**Page extract:**
┄┄┄┄┄┄┄┄┄┄┄┄┄┄┄┄┄┄┄┄

Wednesday, December 18, 2013

Demonology of Cells Phones





I am not a huge cell phone fan. When I received one for Christmas a few years back my mouth dropped open. Why would I want a Mommy homing device? I mean between sports, school, and all the other domestic Goddess duties, when I do something else I don't want to be found so easily. The scary part? That was exactly the point wasn't it?


As it turns out I was completely and utterly correct. Every once in a while I get to do something with my cousin, or sister, or a friend, and the demon in my purse is always freaking out. I'll be sitting there having a girl conversation, and it rings. Everyone can hear one of my boys loudly demanding to know where I am, when I'll be home, and what's for dinner.


This is where I'm lost. I wasn't always a stay at home Mom, I only quit working to take care of my Mother, giving me time to play PTA Mom. I was a logistic manager for twelve years! It's not generally a "woman's" job, so I'm no typical Mom anyway. I taught my boy's to be independent. They knew how to cook, clean and do their own darn laundry, so where does this come from? Heck even my husband knows when I'm with the girls to leave me alone unless I'm needed. (because I don't get to do it very often, and I will bite off the protruding parts of this body.)


It's embarrassing to say at the least. My friends are shocked that me of all people have boys like this! This is why I know cell phones are technological demons, invented to suck you of your identity, and steal your privacy. It's that damned demon in my purse that sidelined my direction!


Years later, I still hate them. Now it's the thing to not even talk to a person, but to text them in the most impersonal way. It's horrible! There are even people my age that text instead of talking, even when it's something delicate. In my opinion it's a killer of proper etiquette, and just plain bad manners.


Of course it doesn't help that I haven't even tried to master the art of texting, but I really hate it. If you don't have time to talk to me, wait until you do have the time because I refuse to have a lengthy conversation via texting so get over it.

┄┄┄┄┄┄┄┄┄┄┄┄┄┄┄┄┄┄┄┄

**Exercise prompt:**
Could you revise the cell phone post from "It's embarrassing to" up to and including "just plain bad manners.", putting "courtesy" in place of "etiquette"?

**The data:**

┄┄┄┄┄┄┄┄┄┄┄┄┄┄┄┄┄┄┄┄

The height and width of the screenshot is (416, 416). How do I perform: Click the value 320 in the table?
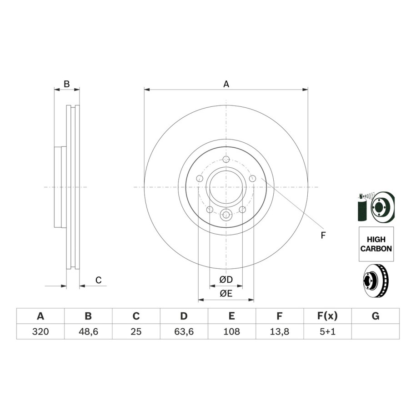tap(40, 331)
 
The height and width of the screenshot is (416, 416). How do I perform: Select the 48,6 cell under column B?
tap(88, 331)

┄┄┄┄┄┄┄┄┄┄┄┄┄┄┄┄┄┄┄┄

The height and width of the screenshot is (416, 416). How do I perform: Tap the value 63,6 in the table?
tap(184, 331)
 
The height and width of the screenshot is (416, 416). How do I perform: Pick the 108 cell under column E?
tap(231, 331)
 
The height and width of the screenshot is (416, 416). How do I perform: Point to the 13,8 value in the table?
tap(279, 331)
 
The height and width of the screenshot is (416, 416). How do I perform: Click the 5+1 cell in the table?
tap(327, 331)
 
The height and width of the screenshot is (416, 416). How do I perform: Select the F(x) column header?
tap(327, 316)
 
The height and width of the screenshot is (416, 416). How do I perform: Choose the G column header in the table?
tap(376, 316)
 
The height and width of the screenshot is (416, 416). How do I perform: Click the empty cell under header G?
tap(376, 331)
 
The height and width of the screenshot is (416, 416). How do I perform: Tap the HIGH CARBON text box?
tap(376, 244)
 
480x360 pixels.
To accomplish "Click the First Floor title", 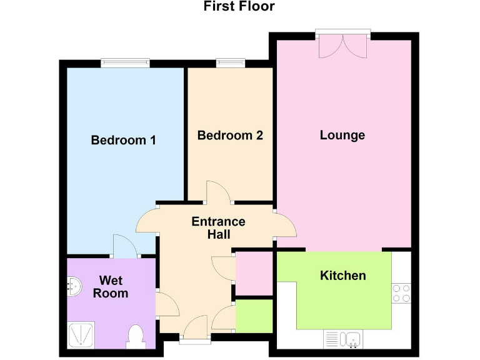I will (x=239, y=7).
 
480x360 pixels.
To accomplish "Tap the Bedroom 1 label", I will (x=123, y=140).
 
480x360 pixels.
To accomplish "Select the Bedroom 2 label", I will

┄┄┄┄┄┄┄┄┄┄┄┄┄┄┄┄┄┄┄┄

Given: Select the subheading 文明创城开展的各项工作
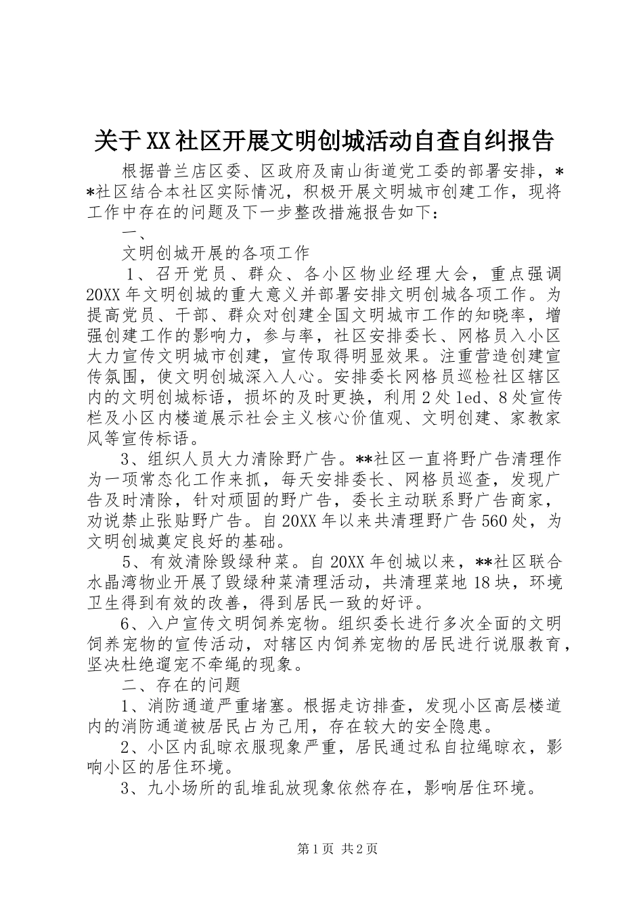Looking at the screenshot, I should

┄┄┄┄┄┄┄┄┄┄┄┄┄┄┄┄┄┄┄┄

**Exercise response:**
It's embarrassing to say at the least. My friends are shocked that me of all people have boys like this! This is why I know cell phones are technological demons, invented to suck you of your identity, and steal your privacy. It's that damned demon in my purse that sidelined my direction!


Years later, I still hate them. Now it's the thing to not even talk to a person, but to text them in the most impersonal way. It's horrible! There are even people my age that text instead of talking, even when it's something delicate. In my opinion it's a killer of proper courtesy, and just plain bad manners.